A response from Brian Anson to today's May Day blog on Martin McGuinness
A RESPONSE TO PAUL’S BLOG ON JACK JONES & MARTIN McGUINNESS.I agree with everything Paul has written. The worrying, and sad, possibility is that the threat to Martin McGuinness could become a replay of the Michael Collins tragedy in 1922.
Collins who, almost single-handedly, had created the Republican Army, was a good man. I don’t believe he was right to sign the Treaty which partitioned Ireland, but I do believe that he did it in good faith believing that it was a crucial step towards the unification of the country, a goal which he believed would come, by force or negotiation, soon after The Treaty. There was a certain logic in his thinking: The Republic had been fighting to free it’s entire country: The Treaty left just six counties to free. Collins was not a politician, he was a freedom fighter. Who knows what the history of Ireland would have been during the past century had this genuine Republican fighter not been assassinated by his former comrades?

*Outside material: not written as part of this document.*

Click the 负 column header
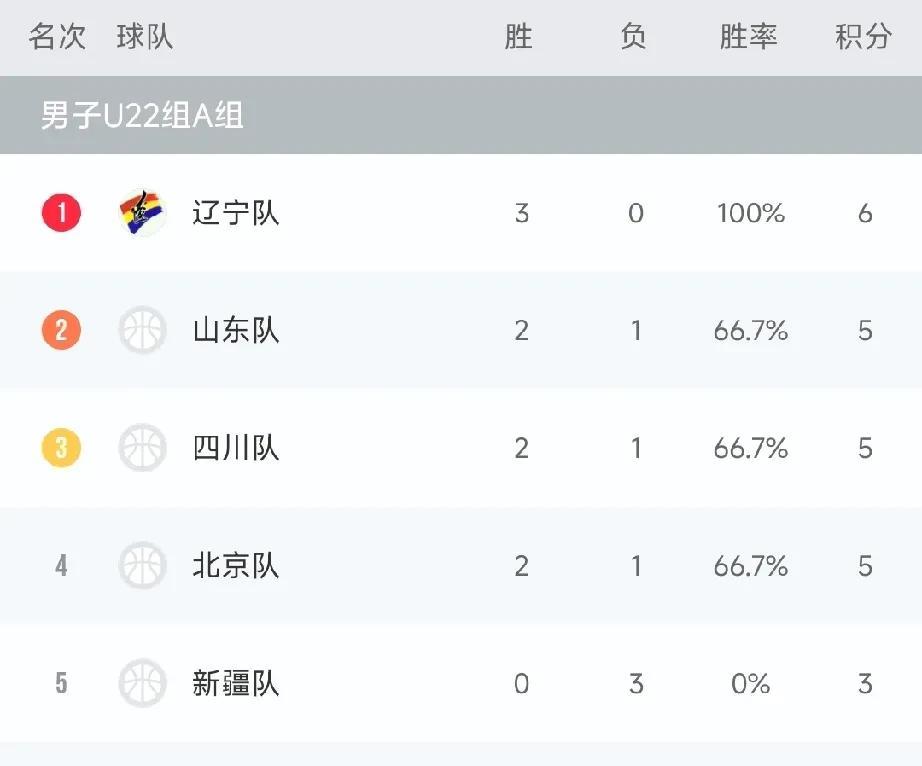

Personally I believe that, had he survived, the occupied six counties would have long been a thing of the past. The Republic (as proclaimed in 1916) had, by its courage to fight, brought the occupying enemy to the negotiation table – it was not the other way round despite the bombastic threats of Lloyd George that he would wage wholesale war unless the Republic accepted The Treaty. I believe that McGuinness (and many others) have similarly, through their courage, brought the enemy to the table and that they will achieve that, long-awaited, goal of a united Ireland. The Treaty led to The Civil War the ferocity of which was exacerbated by the assassination of Michael Collins: please God, let this not happen again.